**TEXTO FORNECIDO**
((
Ato político
Emir Sader sempre sábio e certeiro. Leiamo-nos, incorporemos
suas palavras em nossa agenda e, sobretudo, em nossos afazeres, de modo a virar
o jogo e preparar a colheita de dias melhores.
A renovação da esquerda
O resultado da
eleições deste ano representam uma continuidade e um aprofundamento do regime
de exceção instaurado pelo golpe de 2016. Uma nova gangue, que assaltou o
governo, assim como a gangue havia feito, se reparte o botim, não importando o
país, o povo, a democracia.
Para a
esquerda representa um novo desafio. O de resistir, como sempre, mas desta vez
diante de uma ofensiva que promete ser mais profunda contra os direitos básicos
da população, das organizações populares, das chamadas minorias políticas. Mas
resistir junto a uma imensa força despertada pelas ameaças brutais do candidato
a que as elites brasileiras abraçaram, como fazem sempre, como ao aventureiro
de plantão que as pode livrar de ter que conviver com governos que atendem os
interesses da maioria da população.
Mas o
resultado das eleições também traz o recado de que a esquerda no seu conjunto –
partidos, movimentos sociais, personalidades, artistas, intelectuais, entre
tantos outros protagonistas – precisam renovar-se, para estar à altura da nova
etapa histórica do Brasil. Porque não se trata simplesmente de resistir para
retornar ao que vivemos antes, por mais virtuosos que tenham sido os governos
progressistas deste século.
Temos,
antes de tudo, de deixar de ficar pensando nos termos do passado recente. Sobre
alianças de uns partidos de esquerda contra outros, em termos de nomes para
2022. Tudo isso tem que ser definitivamente varrido do campo da esquerda,
pertence à herança ruim de um passado que não nos permitiu vencer. São poeiras
da estrada, que temos que deixar para trás, para podermos avançar. Ninguém sai
de uma derrota dessas com a mesma roupa, com os mesmos hábitos, salvo que
queira repetir as derrotas indefinidamente.
))
**SEGMENTO DE DADOS**
((
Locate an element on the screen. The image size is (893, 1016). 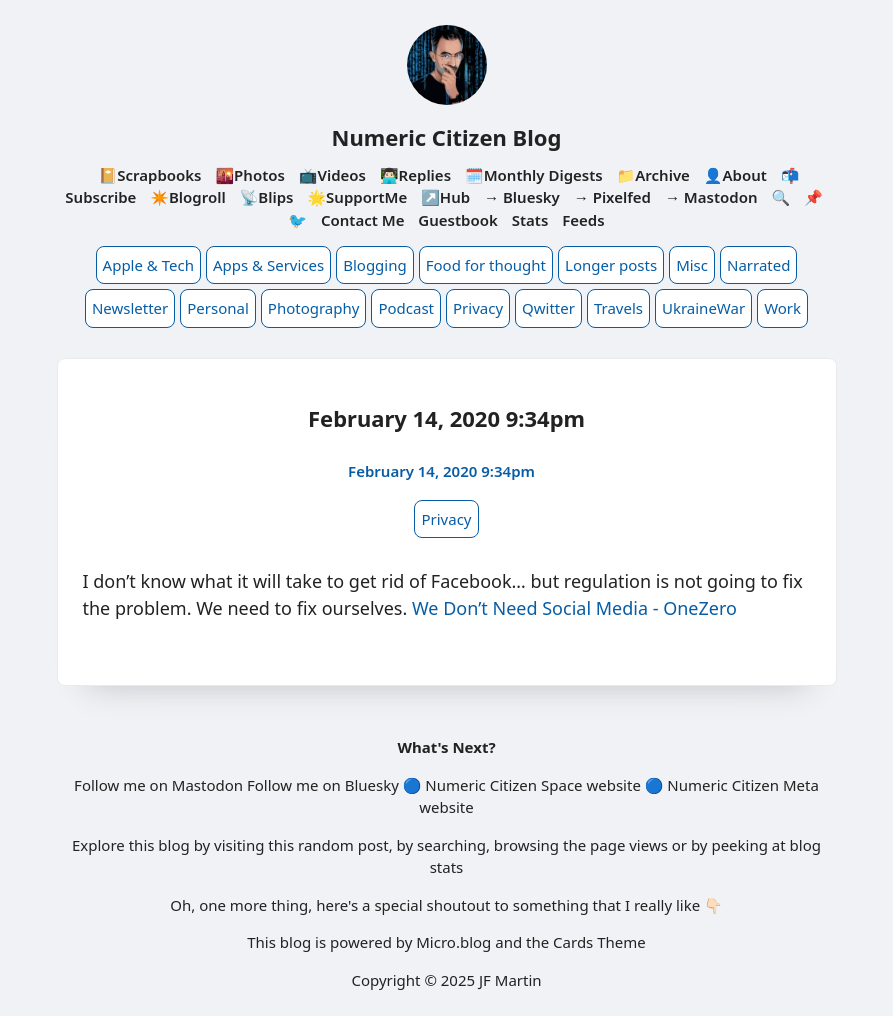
))
**OBJETIVOS**
- A) Devolva, sem qualquer alteração, o trecho do texto sobre a renovação da esquerda que vai de "Ato político" a "de dias melhores.".
- B) Retome o texto sobre a renovação da esquerda a partir do ponto em que ele termina.
Os dados provêm de outra fonte.

**RESPOSTAS ÀS TAREFAS**
- A)
Ato político
Emir Sader sempre sábio e certeiro. Leiamo-nos, incorporemos
suas palavras em nossa agenda e, sobretudo, em nossos afazeres, de modo a virar
o jogo e preparar a colheita de dias melhores.

- B)
A reação da
oposição democrata a Trump nestas eleições legislativas norte-americanas é uma
boa indicação sobre como combater o avanço da direita e conquistar novos
espaços. Nos EUA, se está dando um grande processo de renovação da oposição,
produto das próprias mobilizações populares de resistência ao governo Trump.
Mulheres, jovens, muçulmanos, índios, entre outros, foram eleitos de forma
inédita nos EUA, refletindo já uma nova composição da oposição democrática,
apontando para novas agendas, novas formas de atuação, novas lideranças.
A
resistência à nova ofensiva da direita mobilizou a setores muito amplos do
país, incorporando a gente que nunca havia estado mobilizada, a setores novos,
fenômeno que infelizmente não teve tempo de se refletir nas eleições.
Concorremos, com poucas exceções, com os nomes que tínhamos já, a participação
de personagens da velha politica ainda foi muito grande.
A esquerda
agora precisa se renovar. Não se trata de desfazermos do que acumulamos de bom,
que é muito. O Lula continuará sendo o nosso maior líder. Dependendo da sua
situação pessoal, temos que ver as formas de sua participação nessa nova etapa
da nossa luta. Mas ele representa não apenas a figura de mais prestígio
político no país, como o único grande líder popular nacional, a única liderança
que permite que a esquerda rompa seu isolamento em relação a setores amplos da
população. Como exemplo: quando o Lula era candidato ou quando seu nome era
mencionado nas pesquisas, sempre ganharia no primeiro turno. Perdiam forca as
manipulações de robôs na internet, as mentiras, até mesmo as igrejas
evangélicas. Porque com a presença da imagem do Lula as pessoas são
interpeladas na sua vida concreta, cotidiana – salário, emprego, escola, casa
própria, entre outros momentos das suas vidas. As outras determinações ficam em
segundo plano. Por isso o tiraram da disputa. Mas nós vamos necessitar sempre
dele, pelo que ele representa de liderança, mas também de memoria para o povo,
e como o depositário das melhores experiencias que a esquerda brasileira já
teve.
Mas
precisamos incorporar à luta e ajudar a formar novas lideranças originarias dos
setores que tem estado mais ausentes da vida politica brasileira: mulheres,
jovens e negros, para resumir o essencial. Lideranças de mulheres, de jovens,
de negros, se possível de mulheres jovens negras, por exemplo. Mas também do meio
artístico e intelectual, dos LGBT, dos quilombolas, dos índios.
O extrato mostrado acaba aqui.